## RAW DATA
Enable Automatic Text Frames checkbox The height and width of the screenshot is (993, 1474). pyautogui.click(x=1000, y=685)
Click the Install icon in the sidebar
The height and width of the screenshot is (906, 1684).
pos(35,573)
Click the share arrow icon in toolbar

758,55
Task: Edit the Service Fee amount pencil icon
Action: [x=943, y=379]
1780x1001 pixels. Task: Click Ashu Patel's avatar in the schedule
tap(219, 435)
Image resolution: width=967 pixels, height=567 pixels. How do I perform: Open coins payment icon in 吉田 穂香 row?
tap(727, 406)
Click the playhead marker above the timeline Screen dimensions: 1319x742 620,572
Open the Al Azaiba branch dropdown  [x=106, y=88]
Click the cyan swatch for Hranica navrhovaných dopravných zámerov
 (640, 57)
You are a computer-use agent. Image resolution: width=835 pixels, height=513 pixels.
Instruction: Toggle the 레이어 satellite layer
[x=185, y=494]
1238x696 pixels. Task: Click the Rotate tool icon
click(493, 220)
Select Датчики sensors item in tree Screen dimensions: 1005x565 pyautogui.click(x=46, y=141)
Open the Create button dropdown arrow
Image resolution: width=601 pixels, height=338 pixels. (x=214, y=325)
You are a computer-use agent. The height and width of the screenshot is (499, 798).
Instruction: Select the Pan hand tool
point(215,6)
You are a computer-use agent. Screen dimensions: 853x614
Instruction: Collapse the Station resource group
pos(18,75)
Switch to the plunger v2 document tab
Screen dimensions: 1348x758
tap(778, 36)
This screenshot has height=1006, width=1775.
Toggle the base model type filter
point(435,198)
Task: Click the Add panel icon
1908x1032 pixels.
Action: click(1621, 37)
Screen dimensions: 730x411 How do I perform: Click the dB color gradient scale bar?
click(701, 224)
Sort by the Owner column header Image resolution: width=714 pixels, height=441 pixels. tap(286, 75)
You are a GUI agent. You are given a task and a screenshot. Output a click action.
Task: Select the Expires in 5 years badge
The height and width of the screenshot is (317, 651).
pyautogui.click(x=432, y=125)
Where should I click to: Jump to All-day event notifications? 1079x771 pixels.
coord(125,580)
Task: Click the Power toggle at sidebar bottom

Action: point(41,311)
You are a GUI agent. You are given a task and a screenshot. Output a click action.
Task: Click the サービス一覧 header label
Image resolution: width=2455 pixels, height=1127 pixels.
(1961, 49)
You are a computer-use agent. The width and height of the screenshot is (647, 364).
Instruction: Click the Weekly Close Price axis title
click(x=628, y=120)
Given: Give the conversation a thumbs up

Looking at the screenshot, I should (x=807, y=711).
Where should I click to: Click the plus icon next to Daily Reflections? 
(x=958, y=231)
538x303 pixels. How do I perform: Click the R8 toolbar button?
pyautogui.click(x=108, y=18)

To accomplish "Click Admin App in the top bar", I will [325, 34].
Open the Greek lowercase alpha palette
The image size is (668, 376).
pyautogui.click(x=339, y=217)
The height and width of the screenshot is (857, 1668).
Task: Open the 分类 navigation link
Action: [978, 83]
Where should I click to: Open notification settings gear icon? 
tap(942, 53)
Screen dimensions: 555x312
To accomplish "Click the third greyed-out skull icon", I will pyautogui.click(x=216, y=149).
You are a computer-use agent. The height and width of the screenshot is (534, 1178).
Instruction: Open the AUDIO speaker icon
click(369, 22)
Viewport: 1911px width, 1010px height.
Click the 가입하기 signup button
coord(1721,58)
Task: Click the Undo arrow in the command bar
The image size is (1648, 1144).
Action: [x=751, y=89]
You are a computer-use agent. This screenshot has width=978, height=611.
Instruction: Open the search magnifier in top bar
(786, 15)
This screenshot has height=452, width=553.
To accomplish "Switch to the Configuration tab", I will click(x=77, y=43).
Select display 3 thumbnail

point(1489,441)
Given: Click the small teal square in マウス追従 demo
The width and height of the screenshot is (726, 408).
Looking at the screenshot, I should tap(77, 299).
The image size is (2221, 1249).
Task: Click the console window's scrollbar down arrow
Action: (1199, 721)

## WHAT YOU HAVE TO DO
Copy exactly the line that contains "Instruction: Open the AUDIO speaker icon" and every line after it, up to and including the last line of the records.

## TASK RESPONSE
Instruction: Open the AUDIO speaker icon
click(369, 22)
Viewport: 1911px width, 1010px height.
Click the 가입하기 signup button
coord(1721,58)
Task: Click the Undo arrow in the command bar
The image size is (1648, 1144).
Action: [x=751, y=89]
You are a computer-use agent. This screenshot has width=978, height=611.
Instruction: Open the search magnifier in top bar
(786, 15)
This screenshot has height=452, width=553.
To accomplish "Switch to the Configuration tab", I will click(x=77, y=43).
Select display 3 thumbnail

point(1489,441)
Given: Click the small teal square in マウス追従 demo
The width and height of the screenshot is (726, 408).
Looking at the screenshot, I should tap(77, 299).
The image size is (2221, 1249).
Task: Click the console window's scrollbar down arrow
Action: (1199, 721)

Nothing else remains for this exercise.